Word for word, restate all of the records.

* [Data in this exercise]
▽
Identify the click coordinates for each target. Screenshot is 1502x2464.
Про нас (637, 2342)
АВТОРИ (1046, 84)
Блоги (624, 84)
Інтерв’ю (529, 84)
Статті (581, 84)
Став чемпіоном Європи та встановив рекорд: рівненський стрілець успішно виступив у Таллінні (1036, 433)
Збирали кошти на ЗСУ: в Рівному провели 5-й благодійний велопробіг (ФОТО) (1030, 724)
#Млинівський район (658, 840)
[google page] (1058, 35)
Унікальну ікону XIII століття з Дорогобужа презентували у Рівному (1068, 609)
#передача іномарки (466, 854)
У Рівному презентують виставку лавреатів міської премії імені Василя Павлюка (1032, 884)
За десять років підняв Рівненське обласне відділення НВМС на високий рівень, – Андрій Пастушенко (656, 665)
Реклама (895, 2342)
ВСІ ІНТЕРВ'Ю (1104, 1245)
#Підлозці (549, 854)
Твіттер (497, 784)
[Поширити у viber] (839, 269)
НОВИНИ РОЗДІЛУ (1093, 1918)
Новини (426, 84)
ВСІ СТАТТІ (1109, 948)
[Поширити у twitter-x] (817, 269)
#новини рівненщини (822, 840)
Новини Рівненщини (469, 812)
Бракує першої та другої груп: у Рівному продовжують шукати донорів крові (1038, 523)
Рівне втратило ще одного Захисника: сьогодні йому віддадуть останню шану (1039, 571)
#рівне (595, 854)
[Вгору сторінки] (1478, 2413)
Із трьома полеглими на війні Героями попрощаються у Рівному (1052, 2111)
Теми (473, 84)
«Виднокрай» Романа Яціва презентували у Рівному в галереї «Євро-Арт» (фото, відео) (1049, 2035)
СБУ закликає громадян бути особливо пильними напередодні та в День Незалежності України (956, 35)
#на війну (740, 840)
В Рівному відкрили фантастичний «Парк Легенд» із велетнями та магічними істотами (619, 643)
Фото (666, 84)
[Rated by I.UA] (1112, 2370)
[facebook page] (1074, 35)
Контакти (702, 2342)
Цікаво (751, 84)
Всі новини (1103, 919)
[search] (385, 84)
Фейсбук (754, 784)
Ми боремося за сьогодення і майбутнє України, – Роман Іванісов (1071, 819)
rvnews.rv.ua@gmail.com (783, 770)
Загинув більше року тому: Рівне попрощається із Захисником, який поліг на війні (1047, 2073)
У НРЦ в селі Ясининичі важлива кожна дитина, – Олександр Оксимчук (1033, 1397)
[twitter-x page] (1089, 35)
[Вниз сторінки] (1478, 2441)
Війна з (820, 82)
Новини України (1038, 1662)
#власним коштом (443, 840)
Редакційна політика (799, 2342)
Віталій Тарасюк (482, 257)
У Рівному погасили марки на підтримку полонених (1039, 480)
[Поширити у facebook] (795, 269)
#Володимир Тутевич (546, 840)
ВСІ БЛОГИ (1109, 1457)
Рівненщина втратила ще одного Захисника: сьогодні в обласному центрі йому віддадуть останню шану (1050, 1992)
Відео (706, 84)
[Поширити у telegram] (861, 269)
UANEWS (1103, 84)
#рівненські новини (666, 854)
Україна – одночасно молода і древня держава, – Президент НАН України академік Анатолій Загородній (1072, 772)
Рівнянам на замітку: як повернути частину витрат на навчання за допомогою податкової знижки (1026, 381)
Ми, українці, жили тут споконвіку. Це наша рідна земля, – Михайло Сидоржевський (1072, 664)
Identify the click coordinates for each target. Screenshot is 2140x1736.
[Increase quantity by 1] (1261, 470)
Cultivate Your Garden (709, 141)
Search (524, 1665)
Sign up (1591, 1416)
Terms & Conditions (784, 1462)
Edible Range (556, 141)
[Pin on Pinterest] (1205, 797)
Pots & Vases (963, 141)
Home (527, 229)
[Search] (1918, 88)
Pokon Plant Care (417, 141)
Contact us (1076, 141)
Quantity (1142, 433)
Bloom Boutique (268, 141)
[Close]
△
* [Exercise output]
Identify the click coordinates for each target. Screenshot is 1502x2464.
Про нас (637, 2342)
АВТОРИ (1046, 84)
Блоги (624, 84)
Інтерв’ю (529, 84)
Статті (581, 84)
Став чемпіоном Європи та встановив рекорд: рівненський стрілець успішно виступив у Таллінні (1036, 433)
Збирали кошти на ЗСУ: в Рівному провели 5-й благодійний велопробіг (ФОТО) (1030, 724)
#Млинівський район (658, 840)
[google page] (1058, 35)
Унікальну ікону XIII століття з Дорогобужа презентували у Рівному (1068, 609)
#передача іномарки (466, 854)
У Рівному презентують виставку лавреатів міської премії імені Василя Павлюка (1032, 884)
За десять років підняв Рівненське обласне відділення НВМС на високий рівень, – Андрій Пастушенко (656, 665)
Реклама (895, 2342)
ВСІ ІНТЕРВ'Ю (1104, 1245)
#Підлозці (549, 854)
Твіттер (497, 784)
[Поширити у viber] (839, 269)
НОВИНИ РОЗДІЛУ (1093, 1918)
Новини (426, 84)
ВСІ СТАТТІ (1109, 948)
[Поширити у twitter-x] (817, 269)
#новини рівненщини (822, 840)
Новини Рівненщини (469, 812)
Бракує першої та другої груп: у Рівному продовжують шукати донорів крові (1038, 523)
Рівне втратило ще одного Захисника: сьогодні йому віддадуть останню шану (1039, 571)
#рівне (595, 854)
[Вгору сторінки] (1478, 2413)
Із трьома полеглими на війні Героями попрощаються у Рівному (1052, 2111)
Теми (473, 84)
«Виднокрай» Романа Яціва презентували у Рівному в галереї «Євро-Арт» (фото, відео) (1049, 2035)
СБУ закликає громадян бути особливо пильними напередодні та в День Незалежності України (956, 35)
#на війну (740, 840)
В Рівному відкрили фантастичний «Парк Легенд» із велетнями та магічними істотами (619, 643)
Фото (666, 84)
[Rated by I.UA] (1112, 2370)
[facebook page] (1074, 35)
Контакти (702, 2342)
Цікаво (751, 84)
Всі новини (1103, 919)
[search] (385, 84)
Фейсбук (754, 784)
Ми боремося за сьогодення і майбутнє України, – Роман Іванісов (1071, 819)
rvnews.rv.ua@gmail.com (783, 770)
Загинув більше року тому: Рівне попрощається із Захисником, який поліг на війні (1047, 2073)
У НРЦ в селі Ясининичі важлива кожна дитина, – Олександр Оксимчук (1033, 1397)
[twitter-x page] (1089, 35)
[Вниз сторінки] (1478, 2441)
Війна з (820, 82)
Новини України (1038, 1662)
#власним коштом (443, 840)
Редакційна політика (799, 2342)
Віталій Тарасюк (482, 257)
У Рівному погасили марки на підтримку полонених (1039, 480)
[Поширити у facebook] (795, 269)
#Володимир Тутевич (546, 840)
ВСІ БЛОГИ (1109, 1457)
Рівненщина втратила ще одного Захисника: сьогодні в обласному центрі йому віддадуть останню шану (1050, 1992)
Відео (706, 84)
[Поширити у telegram] (861, 269)
UANEWS (1103, 84)
#рівненські новини (666, 854)
Україна – одночасно молода і древня держава, – Президент НАН України академік Анатолій Загородній (1072, 772)
Рівнянам на замітку: як повернути частину витрат на навчання за допомогою податкової знижки (1026, 381)
Ми, українці, жили тут споконвіку. Це наша рідна земля, – Михайло Сидоржевський (1072, 664)
Identify the click coordinates for each target. Screenshot is 2140x1736.
[Increase quantity by 1] (1261, 470)
Cultivate Your Garden (709, 141)
Search (524, 1665)
Sign up (1591, 1416)
Terms & Conditions (784, 1462)
Edible Range (556, 141)
[Pin on Pinterest] (1205, 797)
Pots & Vases (963, 141)
Home (527, 229)
[Search] (1918, 88)
Pokon Plant Care (417, 141)
Contact us (1076, 141)
Quantity (1142, 433)
Bloom Boutique (268, 141)
[Close]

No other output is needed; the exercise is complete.